→ **Çözülecek Görevler**
1. Aşağıdaki ifadelerin Nuri Üysen röportajıyla uyuşup uyuşmadığını evet ya da hayır diye belirtin ve her birinde karara dayanak olan sözleri metinden aynen alıntılayın.
(a) İskenderun'daki ilk AVM 25 Ağustos 2010'da açıldı.
(b) Nuri Üysen, Yükseliş Okulları'nın Türkiye genelindeki kurucusudur.
(c) AVM açıldıktan sonra İskenderun'dan Adana, Mersin ve Gaziantep'e AVM için yapılan gidişler arttı.
2. Nuri Üysen röportajına göre, İskenderun'a yatırım yapan Alman firması alışveriş merkezlerini hangi yerlerde açmıştır?
3. Nuri Üysen röportajını kaldığı yerden devam ettirin.

→ **Seçilmiş Bölüm**

......

Medyatik Röportaj! Yükseliş Okullarının İskenderun Kurucusu: Nuri ÜYSEN!

1
2714

Medyatik Röportaj

Yükseliş Okullarının İskenderun Kurucusu: Nuri ÜYSEN!

Günlerdir hatta birkaç aydır hazırlığı süren Medyatik Röportaja, İskenderun, Hatay ve Türkiye’nin tanınmış ismi Sayın Nuri Üysen’le başlamak kısmet oldu…

Nuri Üysen çok yönlü bir insan. Nuri Üysen aynı zamanda Türkiye’nin tanınmış bir eğitim markası olan Yükseliş Okulları’nın İskenderun kurucusu. Nuri Bey, her daim aranılan bir isim. Sanatçısından, sporcusuna, gazetecisinden, siyasetçisine ve bürokratına kadar A’dan Z’ye oldukça geniş bir çevreye sahip. Sıkı dostlukları var. Bu dostlukları, kendisinden çok çevresine ve İskenderun’a yarar sağlıyor. İskenderun’da 25 Ağustos 2010 tarihinde açılan ilk Alış Veriş Merkezinin (AVM) kuruluşuna aracılık etti, bu işin öncüsü oldu. İlçemizde, ikinci bir AVM’nin faaliyete girmesi için diğer yatırımcılara örnek oldu. Bugün AVM’de yüzlerce insan AVM sayesinde evine ekmek götürüyor. İskenderun’dan, AVM için Adana, Mersin ve G.antep’e gidişler son buldu. Tersine seyahatler, diğer komşu ilçe ve illerden İskenderun’a yapılır oldu. İskenderun esnafının bir bölümü AVM içinde şube açıp işini büyütme yoluna gitti. İskenderun’a yatırım yapan bir Alman firmasının Antakya ve Antep’te açtığı alış veriş merkezlerine de büyük katkı sundu.

......

→ **Veri Satırları**
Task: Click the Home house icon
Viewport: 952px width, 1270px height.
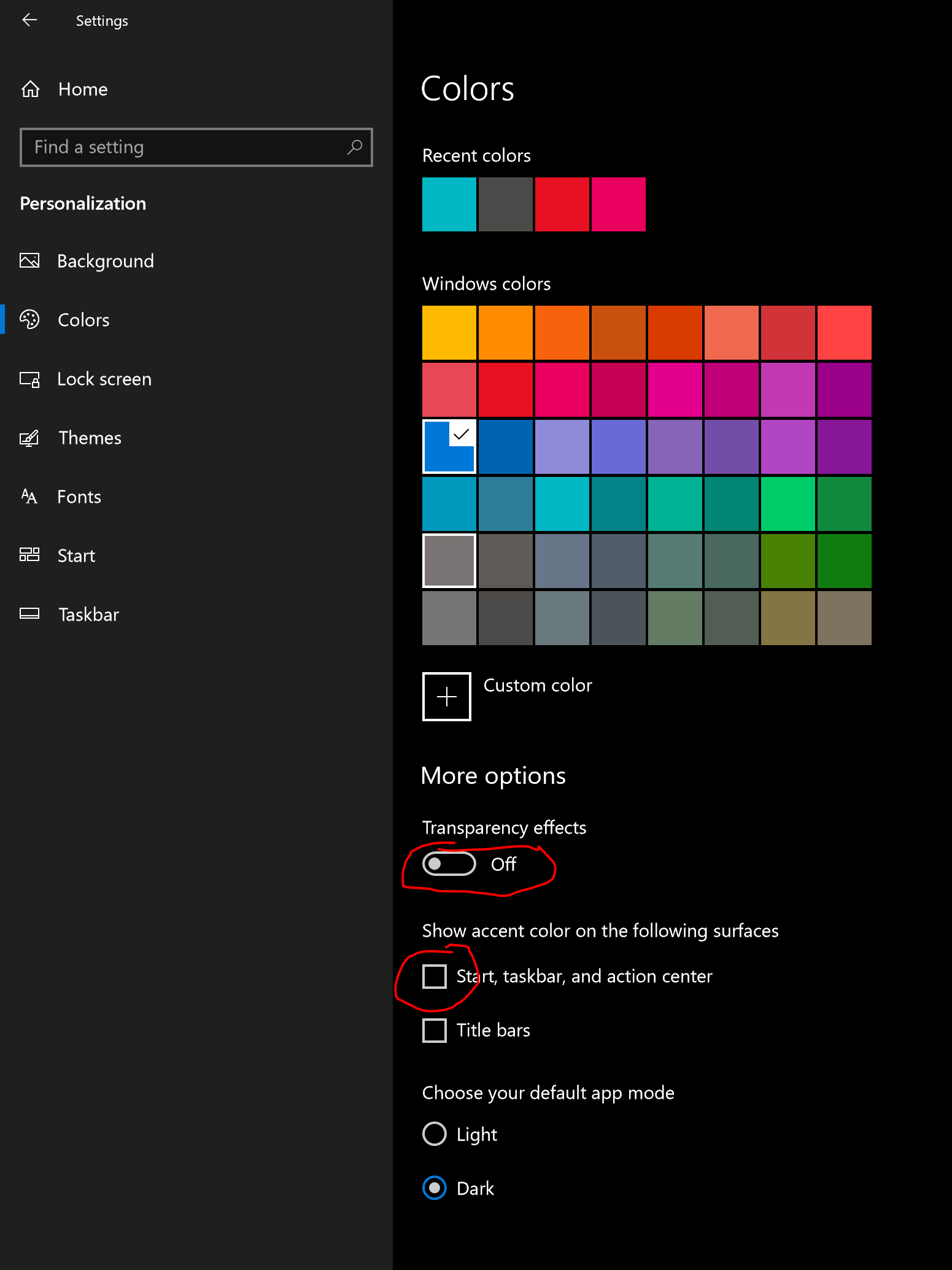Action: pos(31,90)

......

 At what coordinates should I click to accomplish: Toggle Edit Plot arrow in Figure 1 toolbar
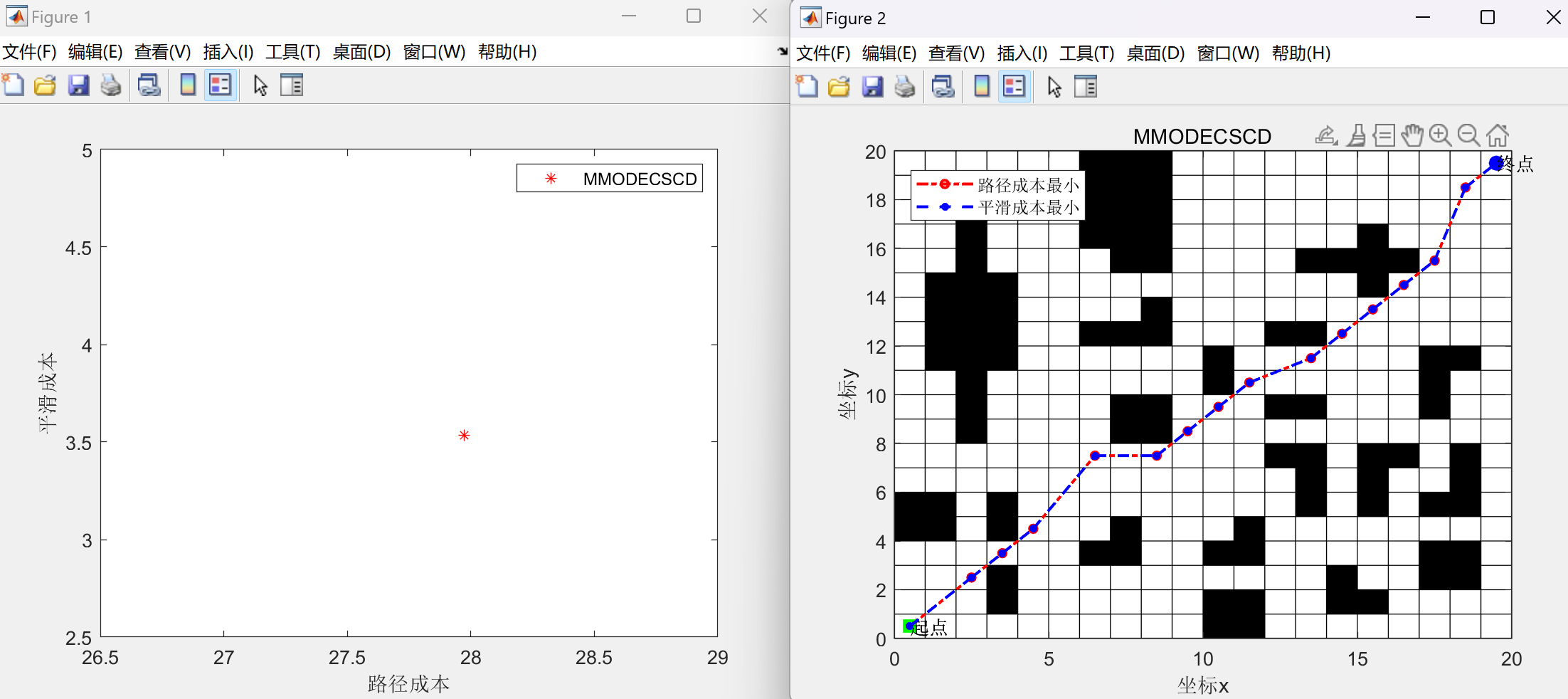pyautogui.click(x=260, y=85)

......

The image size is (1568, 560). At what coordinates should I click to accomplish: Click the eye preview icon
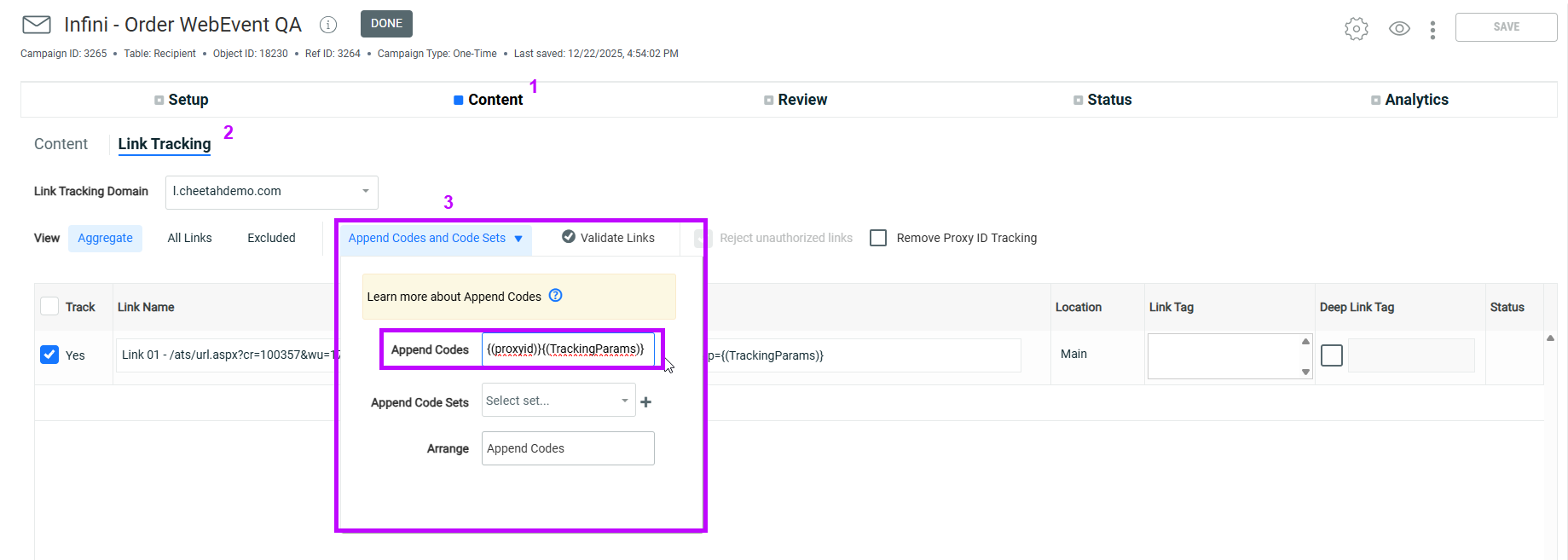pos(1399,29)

......

→ **Görevlere Göre Sonuçlar**
1.
(a) Evet: "İskenderun’da 25 Ağustos 2010 tarihinde açılan ilk Alış Veriş Merkezinin (AVM) kuruluşuna aracılık etti"
(b) Hayır: "Yükseliş Okulları’nın İskenderun kurucusu"
(c) Hayır: "İskenderun’dan, AVM için Adana, Mersin ve G.antep’e gidişler son buldu."

2. Antakya ve Antep'te.

3.
Nuri Üysen, İskenderun’da belki de Türkiye’de eğitimde devrim yapmak adına kolları sıvadı. Medyatik Röportajımızda ayrıntılarını bulacağınız yeniliklere, yeni bir eğitim sistemine soyundu. 2018-2019 Eğitim ve Öğretim yılında, özel Fen Lisesi anlamında ilk özel Fen Lisesi için hazırlıklar başlattı. Kurucu Nuri Üysen ile Yükseliş Koleji Genel Müdürü Aykut Davut Öktem, çok değerli eğitim kadrosu ve takım arkadaşlarıyla birlikte, bir marka olan Yükseliş Okulları ile İskenderun’daki eğitimi yükselişe geçirdiler.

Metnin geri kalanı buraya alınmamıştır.